Assigned to support of the Conservation Engineering Group at NEFSC's Gloucester Laboratory and home-ported at Gloucester, Gloira Michelle began operations with NOAA in 1980. In her early years, she engaged in cooperative experiments and tested new scallop dredges, beam trawls, and groundfish nets designed to reduce wasteful and destructive bycatch. When the Conservation Engineering Group moved to the NEFSC's Narragansett Laboratory in Narragansett, Rhode Island, in the mid-1980s, NOAA relocated Gloria Michelle there as well. After the NEFSC opened its Sandy Hook Laboratory in Sandy Hook, New Jersey, NOAA moved Gloria Michelle to Sandy Hook to support it, which she did during the early 1990s. After that stint, she finally moved to her current home port at Woods Hole, Massachusetts, from which she supports the NEFSC's Woods Hole Laboratory.
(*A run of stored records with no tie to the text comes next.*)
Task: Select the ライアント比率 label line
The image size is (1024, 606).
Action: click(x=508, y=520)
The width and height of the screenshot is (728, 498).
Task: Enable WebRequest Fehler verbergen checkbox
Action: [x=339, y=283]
Gloria Michelle operates along the coast of North America from Virginia to Canada and as far offshore as George's Bank, usually between April and October each year, offering junior NOAA Corps officers an opportunity to demonstrate their leadership and seamanship aboard a NOAA vessel early in their careers. She carries out an annual survey of shrimp populations in the Gulf of Maine - a joint effort of the NEFSC and the Massachusetts Division of Marine Fisheries - over a four-week period in July and August, embarking ten passengers and crew for voyages of up to five days at a time. Since 1982, she also has conducted annual spring and autumn surveys, each three weeks long, of groundfish populations for the Massachusetts Division of Marine Fisheries, making day trips seven days a week with a crew of three or four and four or five scientists on board. During these surveys, Gloria Michelle typically fishes for 15 to 20 minutes at a time, brings everything aboard for embarked scientists to measure and study, and then repeats the process. Scientists choose the locations for the surveys, some of them at random and others at historical sites; in the latter case, survey activities must be carried out in exactly the same way every year. Information the scientists gather is used to determine fishing quotas for each year, although scientists take advantage of the survey process to gather other information of interest as well.

During the rest of her annual operating season, Gloria Michelle engages in a variety of special projects, which have included deploying a wave data buoy in Rhode Island Sound for the United States Army Corps of Engineers, multibeam sonar mapping of underwater topography, testing of new technology, recovery of equipment lost by other vessels, and photographic identification of marine mammals. In 1994, Gloria Michelle sampled seafood in the waters in and around a toxic waste dumping ground in Massachusetts Bay for the U.S. Food and Drug Administration, which determined the seafood to be safe for human consumption.

On 5 May 2010, a BBC television crew shot footage of Gloria Michelle conducting survey work for a segment about surveying the ocean scheduled to air on an episode of the BBC series Horizon in October 2010.

Rear Admiral Jonathan W. Bailey, the director of the NOAA Commissioned Officer Corps from 2007 until his retirement in 2012, served as officer-in-charge of Gloria Michelle early in his career. On 1 June 2012, Gloria Michelle became the first vessel in the history of NOAA or its ancestor organizations to have an all-female crew.